A cult or a form of spiritual enlightenment?
By Morgan Hannah, Life & Style Editor
So, there’s this thing—Vipassana meditation—floating around in my social circles, and I thought I’d get to the bottom of what it is in case it ever finds its way to you.
Some call Vipassana ultra-orthodox; some call it a spiritually enlightening Buddhist meditation technique—others have even called it a cult. The meaning of Vipassana in Pali is literally “inward vision,” or to see things as they really are. I’ve spent a good chunk of my time reading the personal blogs of those who’ve attended 10-day Vipassana retreats. The results of the experience are very interesting.
Dhamma.org, a website all about Vipassana, explain the ins and outs of the meditation. Ivy Kwong sums up the rules in her article on Medium: “No talking. No phones or tech. No yoga pants. No working out. No music. No reading. No writing. No killing (even spiders!) No stealing. No masturbation. No sex. No lying. No drugs or alcohol. No moving during ‘sittings of strong determination.’”
These are the rules once you sign the contract for a 10-day Vipassana retreat, of which there are many locations across the world. The closest one to Douglas College being either in Merritt or in Duncan, on Vancouver Island. The retreat, by the way, is free. Everything is paid for by donations from students who have finished the retreat. The retreat includes meals and a room. It’s a simplified type of mediation—essentially sitting for ten hours a day in silence. These ten hours are broken into chunks of two or three hours at a time. You’re not even allowed to talk to fellow students of Vipassana after meditation hours. Weird.
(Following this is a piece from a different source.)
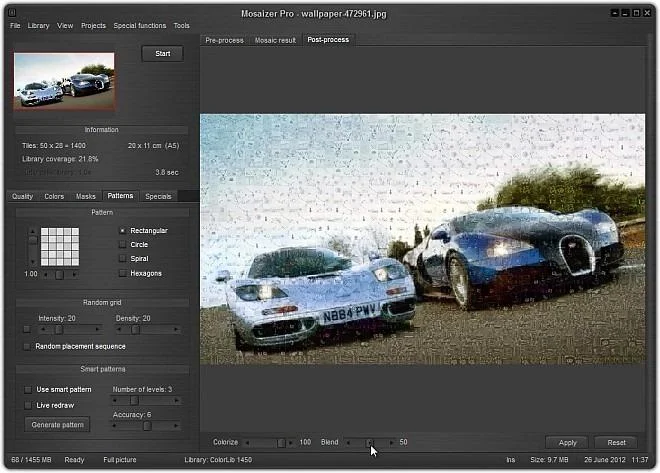
Task: Click pattern scale 1.00 right arrow
Action: [x=74, y=275]
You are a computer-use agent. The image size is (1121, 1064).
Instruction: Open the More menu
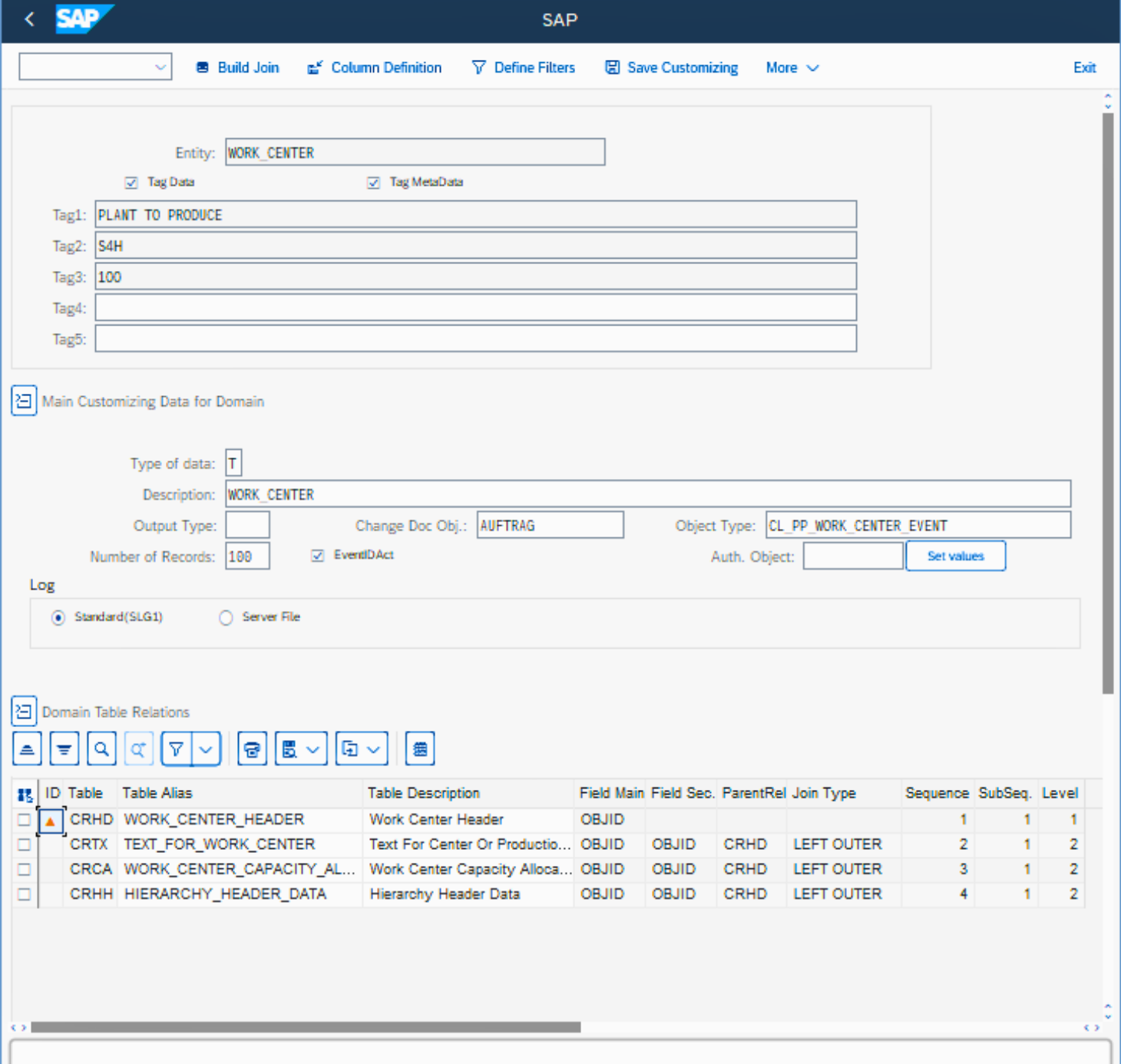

Why would someone assume that this extreme version of meditation is a cult? Well, according to William Matthew in his blog, My Vipassana Meditation Nightmare: A Cautionary Tale, students on these 10-day retreats have been told that “having a sense of ‘I,’ or personal identity is an illusion that only causes harm.” Matthew goes on to say, “if there is no ‘I’ who can say I don’t believe that, or I think you’re full of shit, it makes it very difficult to disagree with anything you’re told and you are much more likely to just absorb what you hear.” Matthew also mentions that there was a lot of talk on “eradicating [your] defilements,” which means purifying yourself. In simpler terms, getting rid of any cravings or urges you might have. These aversions are labelled “sankharas.”
Other observed facts from Matthew’s visit are that students of Vipassana should think of their week meditating as a surgery because they all had “a cancerous growth inside” and “were here to extract it.” If they got rid of their sankharas, they would experience a bit of enlightenment—but only if they don’t question the teacher’s word. Sounds pretty convenient for the teacher, eh?
These are all just the experiences of one guy though, and different than Kwong’s experience mentioned in the Medium article. Ivy describes her experience in the 10-day retreat as more of a strict, intense boot camp for meditation. Things are odd, yes, like how you eat your three meals a day facing a blank wall and not facing your fellow students, or how you’re not allowed to ask questions reflecting poorly on the practices of the retreat. But Ivy doesn’t come to the strong conclusion that she’s trapped in a cult-like retreat, in fact, she states that “It makes sense that [students] weren’t allowed to talk with each other until the last day. Comparison is the thief of all joy,” writes Kwong. So, is Vipassana meditation a cult? No. Is it a cure-all for life’s problems? No. Is it the ultimate way and the only way to enlightenment? No. What is it then?
I’d say that Vipassana meditation is a tool or a technique. By paying attention to your body noticing the slight and significant sensations—and observing rather than reacting to them—we can learn to accept and meditate on them. Like any other tool, if used properly, Vipassana meditation can help you achieve great results in life. In life outside of a 10-day Vipassana meditation retreat, we constantly adjust ourselves around any form of discomfort (physical or mental), but if you’re forced to sit still and endure these discomforts you will see that in time, they will all go away. Like everything in life, this too shall pass.